🤖 AI Summary
This study addresses the challenge of integrating classical Islamic medical knowledge—such as that found in Avicenna’s *Canon of Medicine* and *Prophetic Medicine*—with modern AI systems in a trustworthy, culturally grounded manner. Method: We propose Tibbe-AG, an evaluation framework targeting 30 preventive and holistic healthcare questions, employing three synergistic paradigms: direct answering, retrieval-augmented generation (RAG), and self-critique. We introduce the culture-adapted 3C3H quality scoring system and a scientific self-critique filtering mechanism, coupled with LLM-agent adjudication. Our methodology integrates Islamic corpus–driven prompt engineering, multi-stage LLM agent chains (generation → self-evaluation → scoring), and a structured assessment protocol. Contribution/Results: Experiments show RAG improves factual accuracy by 13%, with self-critique yielding an additional 10% gain. Qwen2-7B achieves optimal overall performance. This work establishes a novel paradigm for culturally sensitive, interpretable, and safe AI-assisted healthcare.
📝 Abstract
Centuries-old Islamic medical texts like Avicenna's Canon of Medicine and the Prophetic Tibb-e-Nabawi encode a wealth of preventive care, nutrition, and holistic therapies, yet remain inaccessible to many and underutilized in modern AI systems.

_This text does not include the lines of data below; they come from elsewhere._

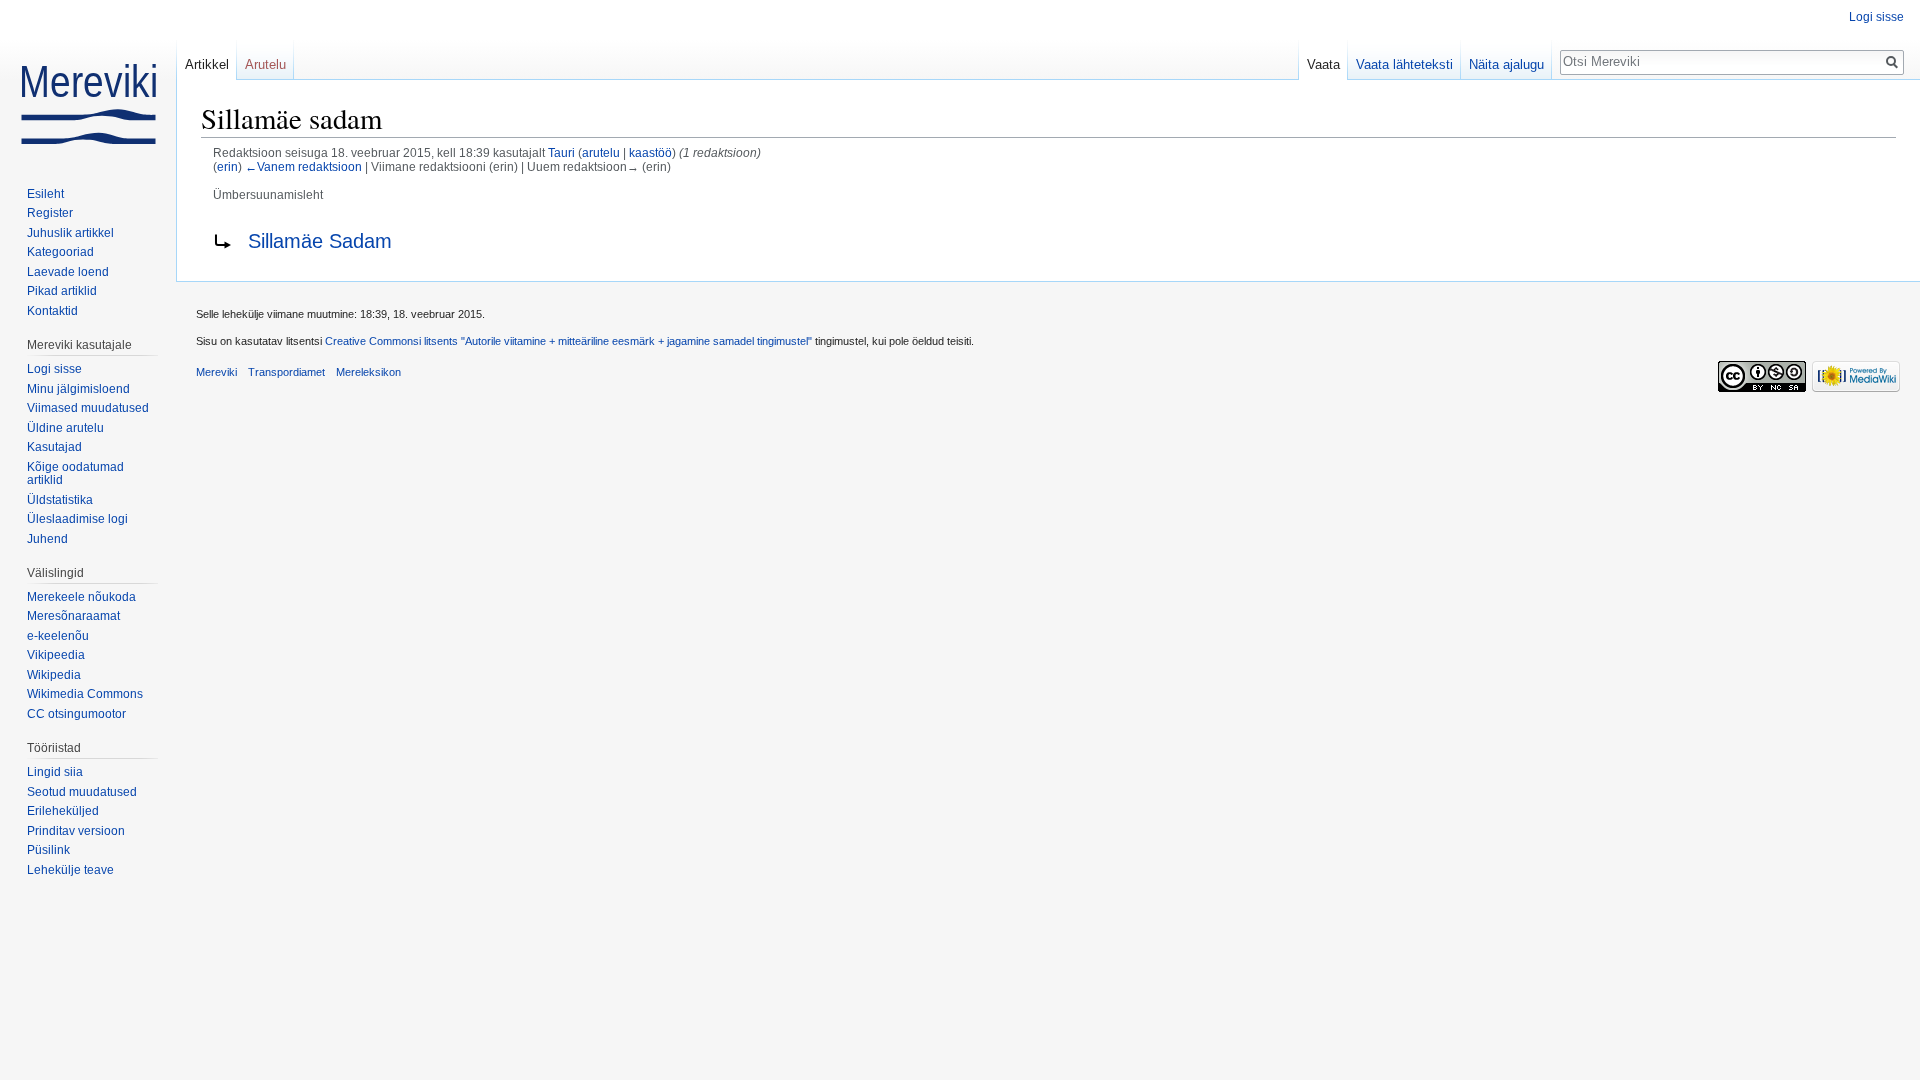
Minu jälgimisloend (78, 389)
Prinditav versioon (76, 831)
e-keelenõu (58, 636)
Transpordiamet (286, 372)
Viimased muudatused (88, 408)
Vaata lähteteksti (1404, 64)
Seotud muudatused (82, 792)
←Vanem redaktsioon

Existing language-model benchmarks focus narrowly on factual recall or user preference, leaving a gap in validating culturally grounded medical guidance at scale. We propose a unified evaluation pipeline, Tibbe-AG, that aligns 30 carefully curated Prophetic-medicine questions with human-verified remedies and compares three LLMs (LLaMA-3, Mistral-7B, Qwen2-7B) under three configurations: direct generation, retrieval-augmented generation, and a scientific self-critique filter. Each answer is then assessed by a secondary LLM serving as an agentic judge, yielding a single 3C3H quality score. Retrieval improves factual accuracy by 13%, while the agentic prompt adds another 10% improvement through deeper mechanistic insight and safety considerations. Our results demonstrate that blending classical Islamic texts with retrieval and self-evaluation enables reliable, culturally sensitive medical question-answering.